Do you have any idea ?
Thanks in advance.



My Answer:
Angular JS front-end code)

javascript
$http({
method: 'POST',
url: 'http://localhost/api.php',
data: {
// data to send to API
},
withCredentials: true
}).then(function(response) {
// handle response from API
});


And in my PHP API code, I have the following:

php
session_start();
$_SESSION['test'] = 'test';
echo json_encode($_SESSION);


However, when I make a call from my front-end to my API, the `$_SESSION` variable is always null.

This is because the `$_SESSION` variable in PHP is specific to each session, and since you are making separate calls from your front-end to your API, each call is considered a separate session.
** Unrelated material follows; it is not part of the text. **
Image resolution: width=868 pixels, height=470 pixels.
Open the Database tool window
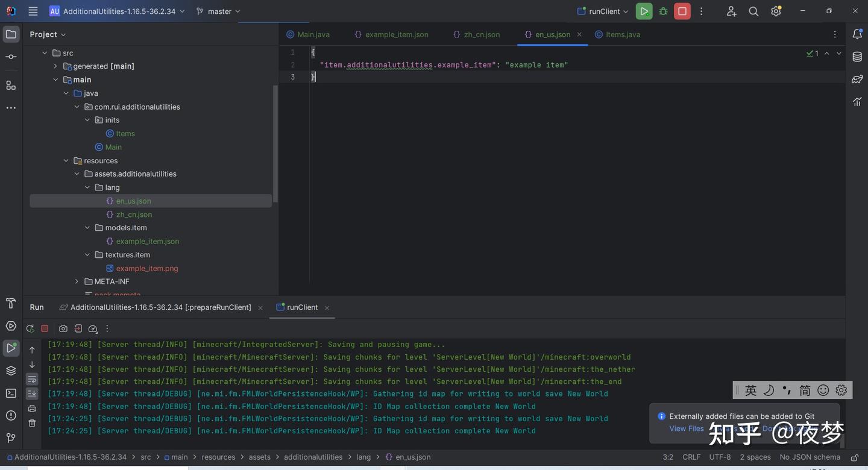(x=857, y=57)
To maintain session state across multiple calls, you can use cookies or tokens to store session information and pass it back and forth between your front-end and API.

Alternatively, you can look into using a session management solution like JWT (JSON Web Tokens) to handle authentication and session management in a stateless manner.

Overall, the issue you are facing is due to the nature of PHP sessions and how they are handled in a stateless environment like a REST API.